Astronaut Households: The Lived Experience of Pseudo-Single Chinese Immigrant Mothers with Pregnancy and Childcare in Canada
Astronaut Households: The Lived Experience of Pseudo-Single Chinese Immigrant Mothers with Pregnancy and Childcare in Canada
Tuesday, 8 July 2025
Location: ASJE013 (Annex of the Faculty of Legal, Economic, and Social Sciences)
Distributed Paper
Chinese immigrants created the term taikongren jiating, or “astronaut household,” to describe families where the wife and children are relocated overseas while the husband stays in another country, especially in China. In these circumstances, women might go through pregnancy alone and adapt to a pseudo-single parenting style as the sole decision-maker and childcare provider.

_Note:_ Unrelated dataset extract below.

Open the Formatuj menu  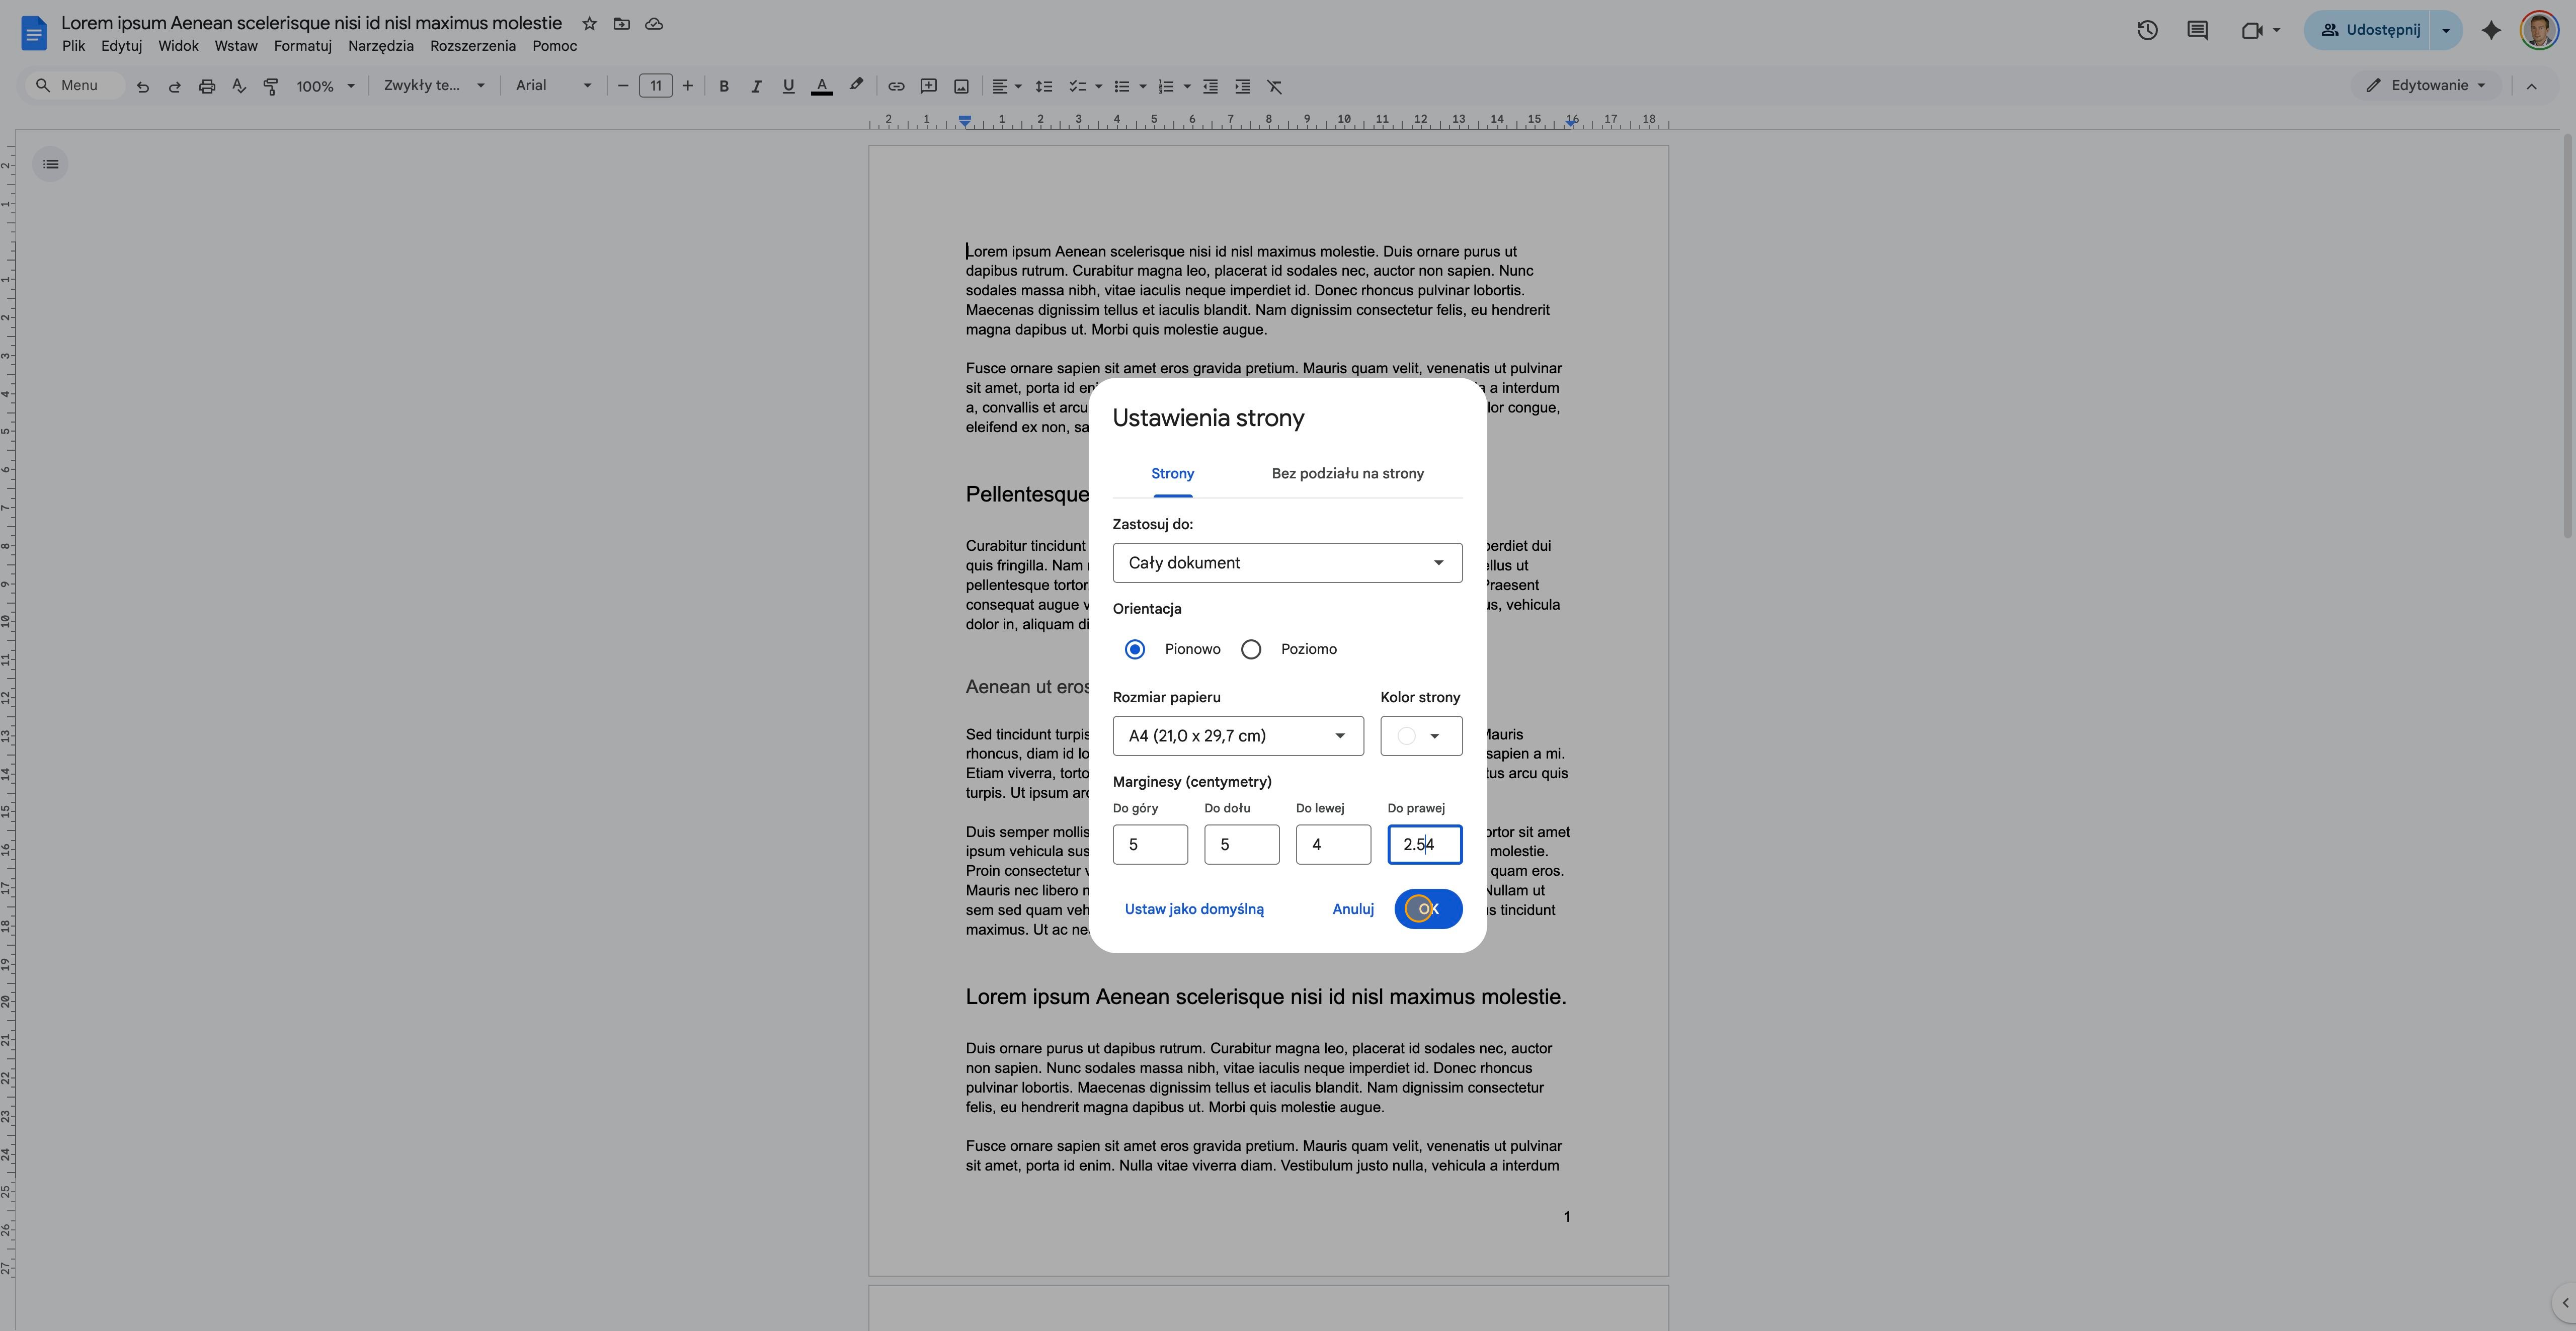302,46
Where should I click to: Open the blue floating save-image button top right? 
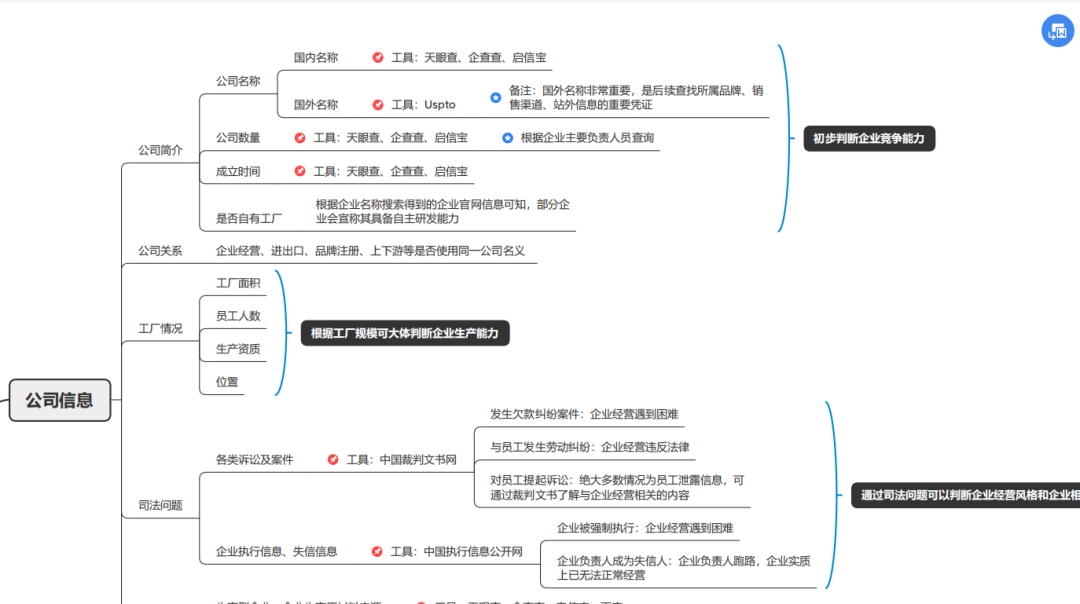pos(1057,31)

This paper aims to understand their lived experiences, motivations for immigration, and challenges they face to inform service providers, policymakers, and people planning to immigrate. In-depth semi-structured interviews are used to gather personal stories regarding pregnancy, “sitting the month,” or the traditional Chinese month-long postpartum care rituals and childcare practices of Chinese immigrant mothers. Research is limited to Montreal, Quebec, Canada, to allow for between-participant comparisons in immigration policy, social services, healthcare, and sociocultural experiences. I aim to recruit 15 Chinese immigrant mothers who have experienced the “astronaut household” arrangement in the past five years with at least one child under five. With the seven interviews so far, common themes have already emerged. The language barriers are significant in both English and French, especially with medical terminologies. It is difficult to follow the postpartum rituals immediately after childbirth in Canadian hospitals or at home with limited family and social support. Chinese immigrants can rarely continue working in their qualified professions, as in China, many husbands choose to stay back to provide financial support for the family. Another common reason for the arrangement is to care for aging parents. Transnational families face different challenges, either bringing their elderly parents to a foreign country or leaving them back in China, sometimes with no other caretakers due to the one-child policy. On top of the everyday challenges mothers face in providing childcare, mothers in “astronaut households” are concerned about the potential influence this arrangement has on their young children.